What sets Quobyte apart, even more, is a unique feature: its native S3 interface. This allows researchers to easily ingest data via the standard object storage protocol and run analytics on that same data right away via the parallel file system. Creating a single namespace for all of HLRS’ data assets eliminates the need for tedious data migrations within the storage system. “The hybrid of S3 and parallel file system saves both researchers and administrators valuable time and makes their jobs a lot easier,” comments Thomas Beisel, Head of Software & Systems at HLRS.


Beyond S3, Quobyte supports a wide range of protocols that make it HPC-suitable – it integrates with Hadoop, speaks NFS and SMB via Samba, and has native clients for all OS types: Windows, MacOS, and Linux.

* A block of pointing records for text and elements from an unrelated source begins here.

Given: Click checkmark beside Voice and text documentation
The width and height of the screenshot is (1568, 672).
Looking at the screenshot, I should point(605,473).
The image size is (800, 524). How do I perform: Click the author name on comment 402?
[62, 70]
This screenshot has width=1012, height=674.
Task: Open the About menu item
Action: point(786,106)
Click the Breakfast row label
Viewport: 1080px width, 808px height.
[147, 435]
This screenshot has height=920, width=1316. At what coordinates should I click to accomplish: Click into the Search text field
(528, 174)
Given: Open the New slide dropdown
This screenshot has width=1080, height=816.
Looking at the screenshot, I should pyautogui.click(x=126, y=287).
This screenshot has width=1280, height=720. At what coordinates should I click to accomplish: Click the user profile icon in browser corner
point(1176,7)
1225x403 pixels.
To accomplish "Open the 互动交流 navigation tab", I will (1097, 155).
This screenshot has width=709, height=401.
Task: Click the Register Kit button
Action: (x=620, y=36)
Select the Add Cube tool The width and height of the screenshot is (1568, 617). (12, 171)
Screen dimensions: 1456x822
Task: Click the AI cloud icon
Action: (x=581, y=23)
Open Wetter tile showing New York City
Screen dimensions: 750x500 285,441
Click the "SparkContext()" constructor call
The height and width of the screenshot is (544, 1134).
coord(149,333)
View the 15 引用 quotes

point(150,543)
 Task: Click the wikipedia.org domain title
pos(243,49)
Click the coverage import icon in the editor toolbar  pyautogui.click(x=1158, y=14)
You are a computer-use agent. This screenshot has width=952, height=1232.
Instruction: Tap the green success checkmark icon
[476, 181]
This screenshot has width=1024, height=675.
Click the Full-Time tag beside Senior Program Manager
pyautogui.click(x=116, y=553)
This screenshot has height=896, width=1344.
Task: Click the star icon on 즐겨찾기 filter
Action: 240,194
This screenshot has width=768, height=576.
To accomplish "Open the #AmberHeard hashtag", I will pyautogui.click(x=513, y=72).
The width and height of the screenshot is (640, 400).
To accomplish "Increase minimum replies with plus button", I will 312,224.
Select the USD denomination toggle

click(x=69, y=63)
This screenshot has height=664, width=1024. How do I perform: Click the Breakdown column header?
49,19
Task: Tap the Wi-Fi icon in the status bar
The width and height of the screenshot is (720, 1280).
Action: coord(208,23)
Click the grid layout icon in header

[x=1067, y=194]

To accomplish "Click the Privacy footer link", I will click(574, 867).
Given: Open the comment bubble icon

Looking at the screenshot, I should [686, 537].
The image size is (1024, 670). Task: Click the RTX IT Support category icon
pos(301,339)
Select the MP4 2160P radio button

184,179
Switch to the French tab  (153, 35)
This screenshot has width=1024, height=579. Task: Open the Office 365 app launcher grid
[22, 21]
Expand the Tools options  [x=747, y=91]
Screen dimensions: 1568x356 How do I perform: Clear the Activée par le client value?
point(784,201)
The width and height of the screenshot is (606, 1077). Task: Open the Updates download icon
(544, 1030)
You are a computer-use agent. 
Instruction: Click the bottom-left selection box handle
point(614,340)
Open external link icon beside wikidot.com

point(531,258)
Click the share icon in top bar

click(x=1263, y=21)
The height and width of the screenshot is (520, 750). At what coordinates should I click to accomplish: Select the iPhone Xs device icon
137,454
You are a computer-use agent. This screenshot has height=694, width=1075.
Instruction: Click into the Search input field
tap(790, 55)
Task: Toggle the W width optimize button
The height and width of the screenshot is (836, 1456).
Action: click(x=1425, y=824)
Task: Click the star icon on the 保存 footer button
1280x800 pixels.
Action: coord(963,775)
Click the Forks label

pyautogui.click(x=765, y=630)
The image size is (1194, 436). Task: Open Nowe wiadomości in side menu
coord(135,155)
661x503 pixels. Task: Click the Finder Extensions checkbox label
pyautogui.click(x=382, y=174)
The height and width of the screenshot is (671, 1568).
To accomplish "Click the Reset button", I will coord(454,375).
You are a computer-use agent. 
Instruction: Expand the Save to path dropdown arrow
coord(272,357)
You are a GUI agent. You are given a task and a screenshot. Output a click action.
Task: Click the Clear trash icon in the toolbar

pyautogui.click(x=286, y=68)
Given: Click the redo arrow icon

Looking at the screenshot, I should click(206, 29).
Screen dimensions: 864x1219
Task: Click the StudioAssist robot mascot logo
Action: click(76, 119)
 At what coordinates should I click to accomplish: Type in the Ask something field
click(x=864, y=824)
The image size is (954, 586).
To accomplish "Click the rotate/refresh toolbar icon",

The hybrid of S3 and parallel file system saves both researchers and administrators valuable time and makes their jobs a lot easier!

Dr. Thomas Bönisch

Head of Software & Systems at HRLS

Performance and Manageability in HPC – at Scale

The operational efficiency HLRS’ team gains through the unified storage approach – that it grants access to the same data from virtually any platform – is further flanked by Quobyte’s patent-pending Paxos implementation, which allows the system to smartly handle hardware failures on its own; it automatically routes around such failures and avoids service interruptions. “The built-in monitoring via GUI or API helps administrators get a quick and detailed overview of what’s happening with the storage resources and where,” says Dr. Erich Focht. Scaling out by adding further devices and exchanging faulty hardware becomes a breeze.

All in all, Quobyte’s Data Center File System is the perfect match for HLRS’ HPC storage requirements. It scales to hundreds of PBs without increasing the administrative burden and handles workloads of hundreds of millions of small files with ease. Multi-tenancy and ACLs enable secure and strict separation of concerns so that different research teams and companies can use and work on the same infrastructure simultaneously. And Quobyte’s monitoring tools, together with the health manager and a clear dashboard provide a near real-time overview of the cluster’s status and health, providing storage administrators the tools they need to drill into the details required to operate efficiently.